The startup, based in both Boston and Bangalore, gets a real-time view of how team members are working using machine learning. Customers include drugmaker Bayer AG, engineering giant Robert Bosch GmbH, candy and pet food maker Mars Inc. as well as select Wall Street banks and global online retailers.
“The manufacturing industry has built and refined processes to make blue-collar work more efficient, but the digital age has no parallel,” founder and CTO Murty said in an interview recently in Bangalore. . “Soroco built the white-collar equivalent.”
He’s not the first to come up with the concept, which is dubbed task mining in industry parlance. Giants such as Microsoft Corp., International Business Machines Corp. and SAP SE all have similar offerings and have struggled to reduce the day-to-day inefficiencies of white-collar work.
Mr. Murty thinks he has found a more effective approach. Soroco’s software can collect data and map patterns across entire teams, revealing inefficiencies and waste that senior managers can’t see, he said.
“It’s common to see management antagonizing the team doing the work,” said Murty, who earned a bachelor’s degree from Cornell University and a doctorate from Harvard University, both in computer science. . “Soroco helps align the two toward a common goal.”
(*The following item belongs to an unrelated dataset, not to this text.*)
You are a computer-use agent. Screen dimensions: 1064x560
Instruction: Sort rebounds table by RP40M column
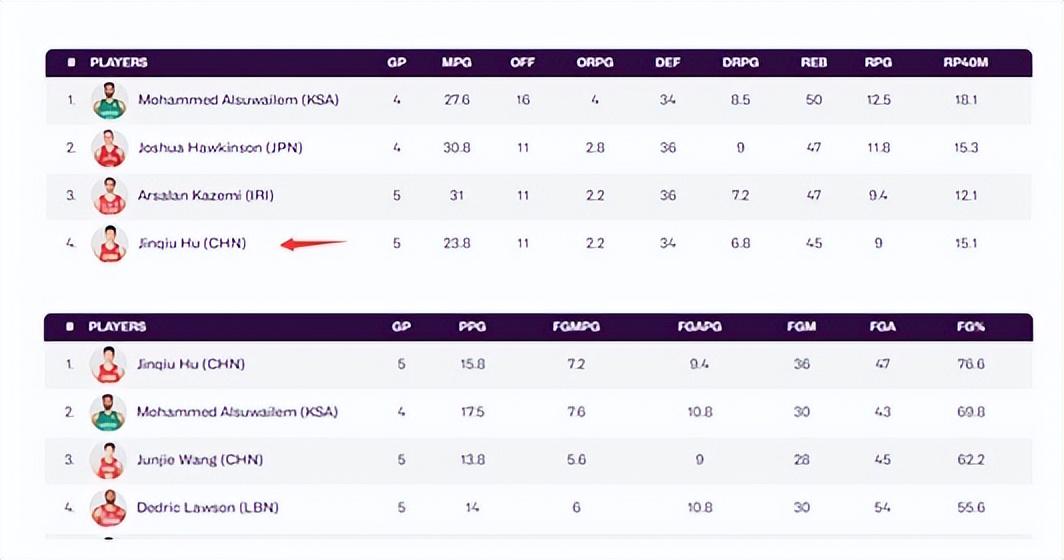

In one example, a global pharmaceutical company faced customer complaints about delays in processing orders, discounts and returns. Soroco says its machine learning software detected steps that required a significant amount of manual work and recommended automation across multiple sites. This reduced handling time by 75%, leading to a sharp reduction in complaints, according to the startup.
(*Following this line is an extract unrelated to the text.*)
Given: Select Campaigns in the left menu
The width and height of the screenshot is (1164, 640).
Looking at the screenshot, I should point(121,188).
Mr. Murty teamed up with Arjun Narayan, a computer scientist from the Massachusetts Institute of Technology and George Nychis, a PhD from Carnegie Mellon University to create Soroco in 2014. The startup is looking to grow at a time when the pandemic has accelerated the proliferation of digital. devices and applications used by more than half a billion office workers worldwide.
Mr. Murty estimates that people interact with work-related software about 70 times more often than with major social networks.
Besides stiff competition, Soroco could also face internal resistance from employees who feel threatened by the scrutiny of how they work, according to Amardeep Modi, vice president of researcher Everest Group. Addressing these concerns, Soroco says the entire exercise is anonymous and done without compromising the privacy of individuals.
Most companies are obsessed with the wrong kind of workplace questions – like how many days employees are working from home or in the office – said Sandeep Dadlani, who until last month was Mars’ chief digital officer. .
“Any technology capability that enables companies to understand and understand how employees work can help pinpoint the productivity problem, improve lives for teams and at scale,” said Dadlani, now chief digital and technology from healthcare conglomerate UnitedHealth. Group inc.
Mr Murty owns 1.45% of Infosys, which has a market value of around $80 billion, making him the second largest individual shareholder in the outsourcing giant founded by his father Narayana Murthy. Murty’s sister Akshata, herself a billionaire, is married to Britain’s new Prime Minister Rishi Sunak.
Soroco, with about 250 employees and 40 patents, is not yet in a rush to seek external funding, Murty said, adding that its customer base had tripled in the past year.
–With the help of Ben Stupples.
(Except for the title, this story has not been edited by NDTV staff and is published from a syndicated feed.)